The Championship Course along which the Boat Race is competed

Oxford were pre-race favourites. They won the toss and elected to start from the Middlesex station, handing Cambridge the Surrey side of the river. The race commenced at 10.40 a.m., with Oxford pulling away from the start. The Dark Blues were clear of Cambridge by the time the crews reached the Crab Tree. By Hammersmith Bridge both coxes were forced to take evasive action as a result of a barge blocking their route. With a lead of two lengths after the bridge, Oxford continued to increase their lead, eventually passing the flag-boat with a seven-length advantage in a time of 25 minutes 29 seconds. It was their third consecutive victory and took the overall record to 7-5 in Cambridge's favour.

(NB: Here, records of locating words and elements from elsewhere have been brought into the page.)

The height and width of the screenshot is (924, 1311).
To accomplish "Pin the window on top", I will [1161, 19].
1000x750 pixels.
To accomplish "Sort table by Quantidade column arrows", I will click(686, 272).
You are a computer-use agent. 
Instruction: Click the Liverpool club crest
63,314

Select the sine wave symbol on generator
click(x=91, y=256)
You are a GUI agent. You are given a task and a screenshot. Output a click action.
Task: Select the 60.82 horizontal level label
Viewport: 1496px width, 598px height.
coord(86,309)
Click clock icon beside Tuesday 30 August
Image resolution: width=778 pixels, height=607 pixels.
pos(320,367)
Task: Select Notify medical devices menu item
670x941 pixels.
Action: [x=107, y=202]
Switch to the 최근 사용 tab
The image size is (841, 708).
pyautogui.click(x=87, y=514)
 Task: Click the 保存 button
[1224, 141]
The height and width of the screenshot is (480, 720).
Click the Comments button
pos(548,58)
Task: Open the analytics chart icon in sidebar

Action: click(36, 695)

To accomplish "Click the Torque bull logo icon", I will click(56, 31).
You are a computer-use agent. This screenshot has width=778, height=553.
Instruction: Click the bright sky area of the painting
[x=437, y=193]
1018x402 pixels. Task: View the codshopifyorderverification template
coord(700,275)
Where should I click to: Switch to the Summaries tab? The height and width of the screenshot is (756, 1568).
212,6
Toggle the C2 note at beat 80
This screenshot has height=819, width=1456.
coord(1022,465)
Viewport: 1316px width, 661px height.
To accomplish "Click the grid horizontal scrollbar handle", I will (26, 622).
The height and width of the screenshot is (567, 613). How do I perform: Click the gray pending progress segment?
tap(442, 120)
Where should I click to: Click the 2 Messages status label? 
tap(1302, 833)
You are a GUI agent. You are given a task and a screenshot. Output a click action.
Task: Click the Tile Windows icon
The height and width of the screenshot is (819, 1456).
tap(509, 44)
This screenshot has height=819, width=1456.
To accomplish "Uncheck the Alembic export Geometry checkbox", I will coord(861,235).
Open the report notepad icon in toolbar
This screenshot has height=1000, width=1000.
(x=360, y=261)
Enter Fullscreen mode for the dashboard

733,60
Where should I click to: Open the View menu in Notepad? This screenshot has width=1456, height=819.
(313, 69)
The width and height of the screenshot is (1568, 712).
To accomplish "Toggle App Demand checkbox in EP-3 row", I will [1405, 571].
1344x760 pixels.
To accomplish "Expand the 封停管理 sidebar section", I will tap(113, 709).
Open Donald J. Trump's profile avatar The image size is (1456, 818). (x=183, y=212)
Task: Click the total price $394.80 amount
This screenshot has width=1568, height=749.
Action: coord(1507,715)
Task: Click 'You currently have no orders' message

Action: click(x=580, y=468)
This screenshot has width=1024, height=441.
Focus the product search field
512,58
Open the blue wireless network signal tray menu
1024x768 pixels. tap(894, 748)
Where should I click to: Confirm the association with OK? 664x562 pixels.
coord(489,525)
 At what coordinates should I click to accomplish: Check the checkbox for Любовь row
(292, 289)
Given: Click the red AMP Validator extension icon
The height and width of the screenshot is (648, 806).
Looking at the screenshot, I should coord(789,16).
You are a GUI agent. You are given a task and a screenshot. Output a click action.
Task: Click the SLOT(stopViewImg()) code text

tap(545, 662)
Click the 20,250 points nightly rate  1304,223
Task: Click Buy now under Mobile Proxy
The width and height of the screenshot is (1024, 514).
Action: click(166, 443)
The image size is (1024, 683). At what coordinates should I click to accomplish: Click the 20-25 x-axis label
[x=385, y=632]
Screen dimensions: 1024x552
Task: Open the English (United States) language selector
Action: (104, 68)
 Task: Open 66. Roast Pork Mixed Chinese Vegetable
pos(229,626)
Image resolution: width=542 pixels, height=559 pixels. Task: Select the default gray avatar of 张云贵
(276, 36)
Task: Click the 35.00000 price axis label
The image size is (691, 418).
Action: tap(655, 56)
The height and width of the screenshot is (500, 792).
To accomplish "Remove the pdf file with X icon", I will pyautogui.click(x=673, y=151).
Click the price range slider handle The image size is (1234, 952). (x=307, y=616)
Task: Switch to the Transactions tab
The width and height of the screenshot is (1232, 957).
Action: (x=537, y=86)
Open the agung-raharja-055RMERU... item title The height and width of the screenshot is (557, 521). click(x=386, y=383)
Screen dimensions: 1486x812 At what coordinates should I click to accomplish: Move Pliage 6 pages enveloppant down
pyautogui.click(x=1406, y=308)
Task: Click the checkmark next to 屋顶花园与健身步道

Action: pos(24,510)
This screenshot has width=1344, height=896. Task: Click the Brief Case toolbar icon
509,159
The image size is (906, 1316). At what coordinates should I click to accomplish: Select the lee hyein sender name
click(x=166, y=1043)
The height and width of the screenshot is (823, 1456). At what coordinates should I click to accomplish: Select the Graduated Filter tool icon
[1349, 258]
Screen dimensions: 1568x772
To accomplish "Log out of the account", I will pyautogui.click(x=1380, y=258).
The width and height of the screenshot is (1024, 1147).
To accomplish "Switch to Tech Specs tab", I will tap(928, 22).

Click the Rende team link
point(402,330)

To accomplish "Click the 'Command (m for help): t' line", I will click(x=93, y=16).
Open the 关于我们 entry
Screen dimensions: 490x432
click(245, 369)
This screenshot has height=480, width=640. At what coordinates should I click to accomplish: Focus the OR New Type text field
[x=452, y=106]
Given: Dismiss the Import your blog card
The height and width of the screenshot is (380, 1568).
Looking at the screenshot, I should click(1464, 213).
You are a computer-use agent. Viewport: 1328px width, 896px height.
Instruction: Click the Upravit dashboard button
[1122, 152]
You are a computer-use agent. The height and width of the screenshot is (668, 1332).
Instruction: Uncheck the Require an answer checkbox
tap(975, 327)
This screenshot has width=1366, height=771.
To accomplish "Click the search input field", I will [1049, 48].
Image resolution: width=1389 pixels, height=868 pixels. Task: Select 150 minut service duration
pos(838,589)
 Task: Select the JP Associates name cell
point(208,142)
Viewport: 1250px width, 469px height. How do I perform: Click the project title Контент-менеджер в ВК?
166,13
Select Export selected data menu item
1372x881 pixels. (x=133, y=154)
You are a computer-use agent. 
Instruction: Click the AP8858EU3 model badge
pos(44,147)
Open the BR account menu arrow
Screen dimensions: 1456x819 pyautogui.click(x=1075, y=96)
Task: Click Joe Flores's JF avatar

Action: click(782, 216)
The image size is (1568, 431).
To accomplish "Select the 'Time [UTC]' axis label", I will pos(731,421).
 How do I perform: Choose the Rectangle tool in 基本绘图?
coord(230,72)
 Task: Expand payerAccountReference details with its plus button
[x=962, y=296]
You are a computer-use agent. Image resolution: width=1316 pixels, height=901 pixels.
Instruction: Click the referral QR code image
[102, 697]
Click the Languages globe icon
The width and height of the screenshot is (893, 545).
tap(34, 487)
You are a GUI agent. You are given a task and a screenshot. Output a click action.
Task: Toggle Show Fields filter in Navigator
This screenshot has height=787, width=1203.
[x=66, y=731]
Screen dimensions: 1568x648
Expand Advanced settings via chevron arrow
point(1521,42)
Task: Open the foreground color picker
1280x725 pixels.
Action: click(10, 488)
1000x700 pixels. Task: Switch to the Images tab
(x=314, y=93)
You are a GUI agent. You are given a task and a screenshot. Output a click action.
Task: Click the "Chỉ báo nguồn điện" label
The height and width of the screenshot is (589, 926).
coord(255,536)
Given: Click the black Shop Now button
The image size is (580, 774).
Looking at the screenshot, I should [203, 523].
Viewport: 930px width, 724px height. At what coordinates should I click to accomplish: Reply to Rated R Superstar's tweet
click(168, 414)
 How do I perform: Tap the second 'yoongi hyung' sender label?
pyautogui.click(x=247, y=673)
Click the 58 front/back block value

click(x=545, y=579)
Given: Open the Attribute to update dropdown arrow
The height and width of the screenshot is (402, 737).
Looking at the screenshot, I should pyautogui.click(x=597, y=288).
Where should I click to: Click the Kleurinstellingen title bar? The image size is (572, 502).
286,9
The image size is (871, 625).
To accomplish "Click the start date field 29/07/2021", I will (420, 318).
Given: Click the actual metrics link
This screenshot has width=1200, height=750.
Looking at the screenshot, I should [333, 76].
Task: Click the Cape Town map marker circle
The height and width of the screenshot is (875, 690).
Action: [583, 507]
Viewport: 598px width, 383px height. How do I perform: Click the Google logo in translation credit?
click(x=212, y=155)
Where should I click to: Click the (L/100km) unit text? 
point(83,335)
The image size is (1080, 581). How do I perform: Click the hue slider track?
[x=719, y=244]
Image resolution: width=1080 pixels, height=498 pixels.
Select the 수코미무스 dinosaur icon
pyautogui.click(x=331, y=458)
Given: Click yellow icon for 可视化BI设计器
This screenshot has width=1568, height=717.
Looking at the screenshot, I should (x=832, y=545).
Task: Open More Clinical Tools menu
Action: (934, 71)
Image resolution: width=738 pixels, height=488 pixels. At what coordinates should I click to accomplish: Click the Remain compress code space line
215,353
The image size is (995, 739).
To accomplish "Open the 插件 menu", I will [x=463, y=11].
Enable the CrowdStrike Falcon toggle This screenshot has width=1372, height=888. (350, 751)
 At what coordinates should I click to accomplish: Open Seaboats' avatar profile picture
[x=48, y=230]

In a speech in the evening's celebrations, Charles Selwyn, who had umpired this and the previous four Boat Races, declared that he was "no longer young and active enough" to continue to act in the capacity of umpire; he would be replaced in 1856 by W. G. Rich, the former Cambridge University Boat Club president who had rowed in both the March and December races of 1849.